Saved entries
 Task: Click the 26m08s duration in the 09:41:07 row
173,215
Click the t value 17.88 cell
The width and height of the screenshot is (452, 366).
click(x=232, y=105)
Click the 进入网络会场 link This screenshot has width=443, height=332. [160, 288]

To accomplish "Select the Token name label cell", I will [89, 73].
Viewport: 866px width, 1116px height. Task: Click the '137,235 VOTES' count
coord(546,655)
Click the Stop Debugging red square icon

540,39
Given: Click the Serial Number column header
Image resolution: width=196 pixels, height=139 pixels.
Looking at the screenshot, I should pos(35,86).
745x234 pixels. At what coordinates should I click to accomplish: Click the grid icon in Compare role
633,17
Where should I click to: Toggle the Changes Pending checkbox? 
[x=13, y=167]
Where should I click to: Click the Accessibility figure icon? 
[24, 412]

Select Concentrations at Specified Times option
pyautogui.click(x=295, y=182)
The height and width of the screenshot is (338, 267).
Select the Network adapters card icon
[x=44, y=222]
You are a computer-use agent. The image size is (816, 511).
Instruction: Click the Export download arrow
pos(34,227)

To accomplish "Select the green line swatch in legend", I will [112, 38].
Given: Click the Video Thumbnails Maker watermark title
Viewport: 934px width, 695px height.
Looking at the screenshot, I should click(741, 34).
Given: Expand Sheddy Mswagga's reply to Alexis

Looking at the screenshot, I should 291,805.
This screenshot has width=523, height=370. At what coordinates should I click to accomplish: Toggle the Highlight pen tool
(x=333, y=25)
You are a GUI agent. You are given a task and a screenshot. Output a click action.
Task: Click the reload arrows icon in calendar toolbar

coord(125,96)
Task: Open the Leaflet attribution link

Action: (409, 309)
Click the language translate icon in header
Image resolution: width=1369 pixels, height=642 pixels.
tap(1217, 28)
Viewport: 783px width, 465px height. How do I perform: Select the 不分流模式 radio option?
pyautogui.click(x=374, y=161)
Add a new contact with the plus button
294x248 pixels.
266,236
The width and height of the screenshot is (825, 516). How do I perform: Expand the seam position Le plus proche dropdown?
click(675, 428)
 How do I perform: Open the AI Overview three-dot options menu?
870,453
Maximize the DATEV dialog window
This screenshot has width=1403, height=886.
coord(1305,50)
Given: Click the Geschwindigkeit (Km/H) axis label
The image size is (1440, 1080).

**ABOUT THIS TASK**
What you give back should be only the lines of the records above, starting at the line with "Select Concentrations at" and ending at the line with "You are a computer-use", restated word for word.

**EXERCISE OUTPUT**
Select Concentrations at Specified Times option
pyautogui.click(x=295, y=182)
The height and width of the screenshot is (338, 267).
Select the Network adapters card icon
[x=44, y=222]
You are a computer-use agent. The image size is (816, 511).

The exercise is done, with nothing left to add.